Whole thing, read it, etc.
The calling thing. The article in question quoted an anonymous player saying that members of the quality control or strength staff called players who weren't at voluntary workouts. Violation? I don't know. It's not specifically called out in the NCAA rules I reviewed. And it shows up in this article about Colorado (irony!) and Colorado State:
"They call it nonmandatory, but it's mandatory, really," CSU wide receiver Rashaun Greer said of conditioning coaches who keep tabs on attendance. "They will call (no-shows) or text, 'What's going on?' "
CU strength-and-conditioning coach Jeff Pittman and his staff are keeping tabs on upward of 100 Buffs this summer. Pittman said participation is pretty much across the board, in every class.
This was just chucked out in an article that alleged no violations and has been sitting, unremarked upon, on the Denver Post's website for over a month. It appears, then, that a chunk of the allegations in the article are not violations. Either that or Colorado and Colorado State are supremely dumb.
Also, yes, I suppose I'm required by law to note that Toney Clemons transferred to play under Dan "This Is Division 1 Football!!!" Hawkins and there I've done it.
Agh. No time (no time) to fisk Ray Ratto's epically dumb column on the thing but I will highlight this bit:
it's the argument that Michigan is doing what all the other collegiate scofflaws are doing that strikes us here, first of all because it's such a little boy's argument. "Hey, everyone does it?" That's the one you drop when you get caught toilet-papering someone's house.
Ironic of a sportswriter to go there but whatever. I will explain: "everyone does it" is not an attempt to excuse Michigan for misdeeds—because again we are talking about football players playing football.
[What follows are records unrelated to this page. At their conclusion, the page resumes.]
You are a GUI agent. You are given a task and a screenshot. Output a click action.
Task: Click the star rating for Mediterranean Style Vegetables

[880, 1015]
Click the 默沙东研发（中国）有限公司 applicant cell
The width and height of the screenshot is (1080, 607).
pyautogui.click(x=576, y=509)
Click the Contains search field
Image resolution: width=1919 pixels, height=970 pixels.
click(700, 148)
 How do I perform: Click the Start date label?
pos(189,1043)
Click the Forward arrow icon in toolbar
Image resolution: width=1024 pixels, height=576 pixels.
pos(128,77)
It's a way of evaluating the truth behind the implication that this is a Big Huge Deal that is Ed Martin For Football; if the NCAA average time spent is 45 hours a week, then it is totally plausible Michigan is asking that much out of its players without tripping over NCAA boundaries. Because everyone is.
Etc.: In the diaries, an anonymous journalist says "I just don't understand how an educated reporter could look at that and not even attempt to figure out the breakdown of "required" and "voluntary" activities." Genuinely Sarcastic has a comprehensive take. Rittenberg has one too. And Jon Chait murders the Free Press' editors.